Objective To construct and purify the recombinant protein of platelet-activating factor acetylhydrolase (PAF-AH) isoform I , and study the enzyme activity by different substrates. Methods The (3 subunit of PAF-AH isoform I was cloned and expressed in E. coli. Exogenously expressed recombinant protein was purified to SDS-PAGE homogeneity, and its activity was identified by arylesterase detection.
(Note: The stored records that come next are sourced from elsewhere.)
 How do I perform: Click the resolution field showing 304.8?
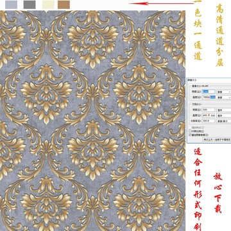(209, 121)
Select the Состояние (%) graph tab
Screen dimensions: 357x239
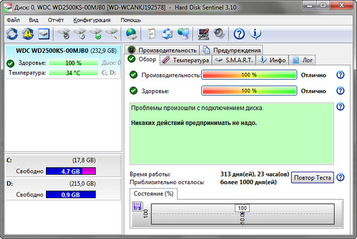coord(153,194)
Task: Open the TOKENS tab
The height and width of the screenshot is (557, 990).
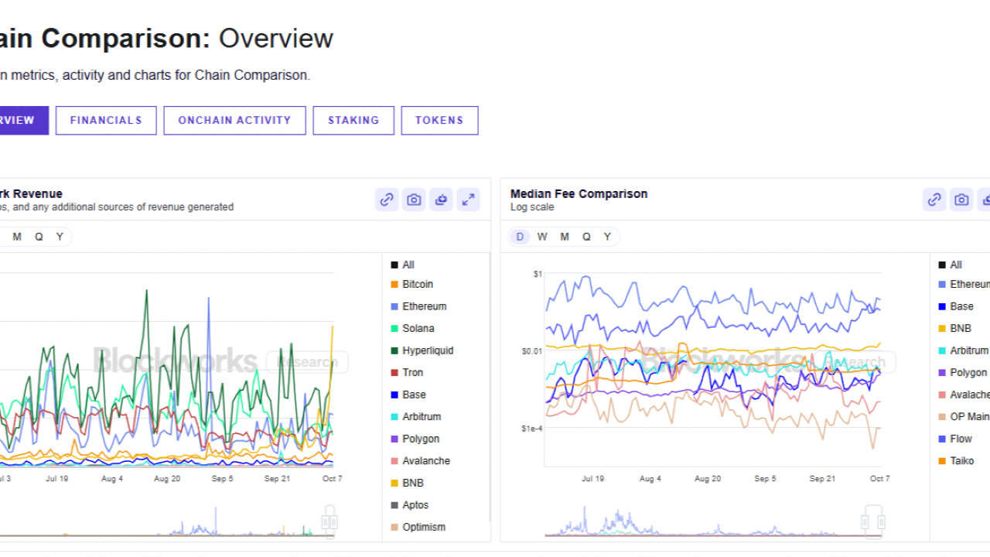Action: [439, 120]
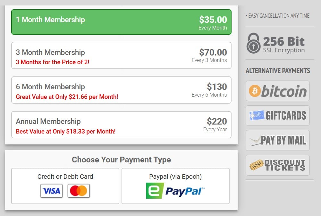
Task: Click the PayPal wordmark logo
Action: point(185,191)
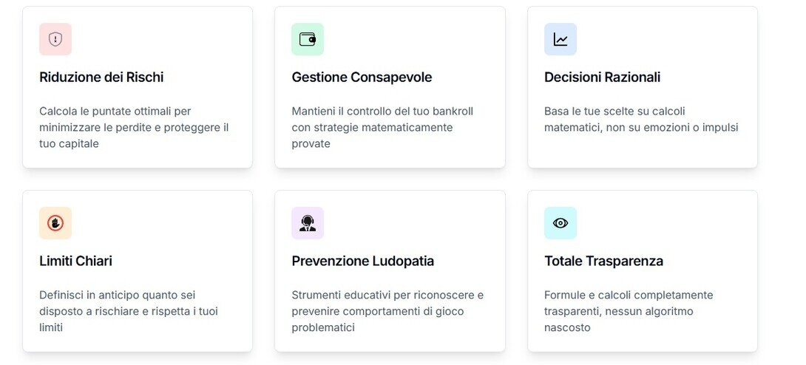Click the description about mathematical calculations, not emotions
Viewport: 806px width, 365px height.
pyautogui.click(x=640, y=119)
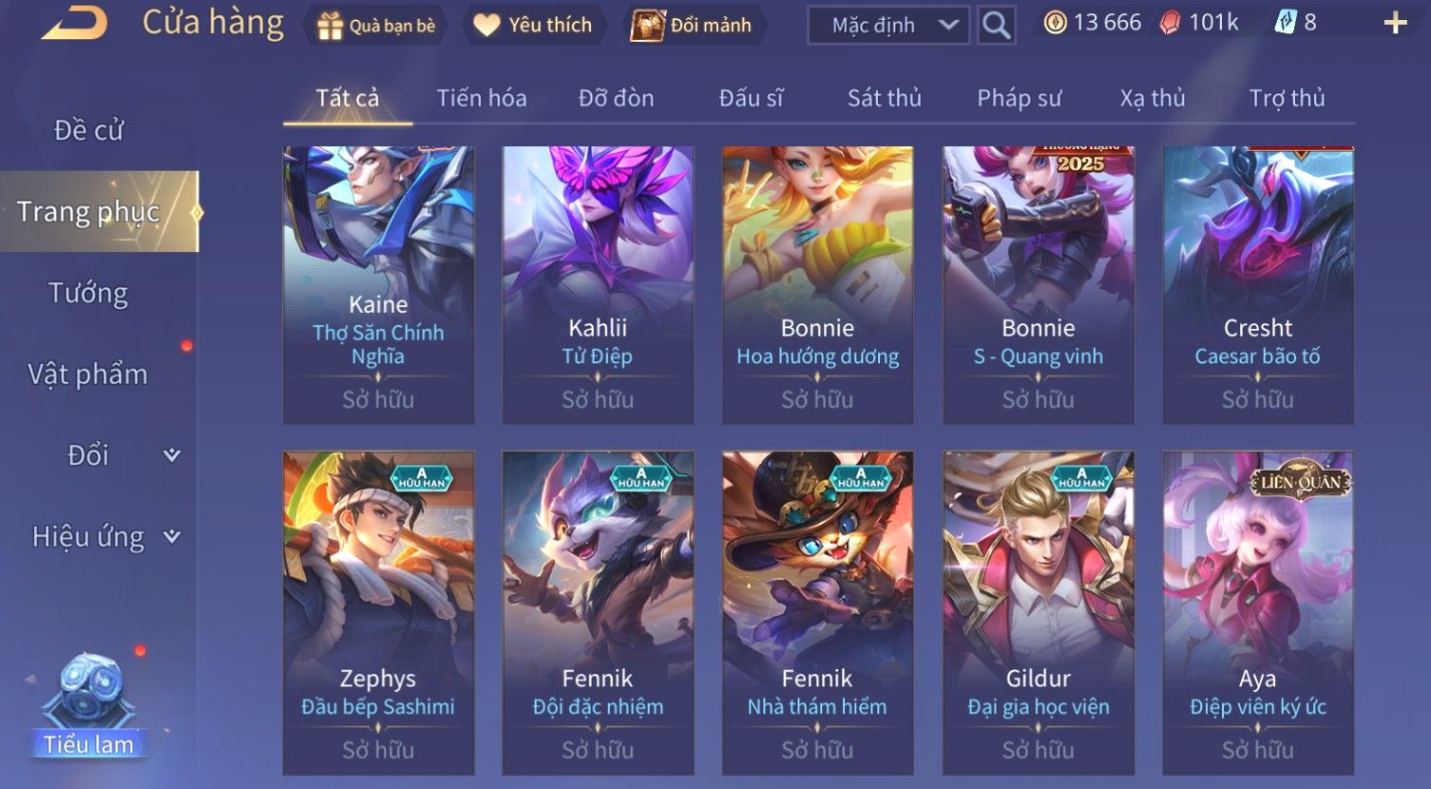Switch to the Sát thủ tab

(x=884, y=98)
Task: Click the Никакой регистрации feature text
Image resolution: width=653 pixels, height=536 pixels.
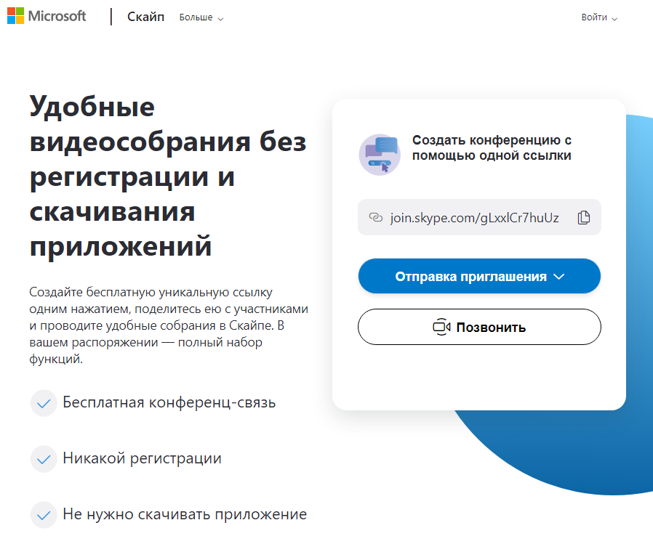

Phenylacetate, 1-O-hexadecyl-2-deoxy-2-thioacetyl-sn-glycero-3-phosphocholine ( 2-Thio PAF) and l-myristoy1-2-( 4-nitrophenylsuccinyl) phosphatidylcholine (the latter two were commercial plasma PAF-AH substrates) were used for the substrate identification. The plasma type PAF-AH was served as positive control. Results Recombinant protein of β subunit of PAF-AH isoform I was successfully constructed and expressed in E. coli after purification. Compared with positive control, the recombinant protein could hydrolyze phenylacetate and 2-Thio PAF, but could not hydrolyze l-myristoyl-2-( 4-nitrophenylsuccinyl) phosphatidylcholine. Conclusion Recombinant protein of β subunit of PAF-AH isoform I can be successfully constructed. There are differences in the substrate specification to the two commercial PAF substrates for PAF-AH isoform I and plasma type PAF-AH, which provides a quick method to differentiate PAF-AH isoform I from plasma type PAF-AH.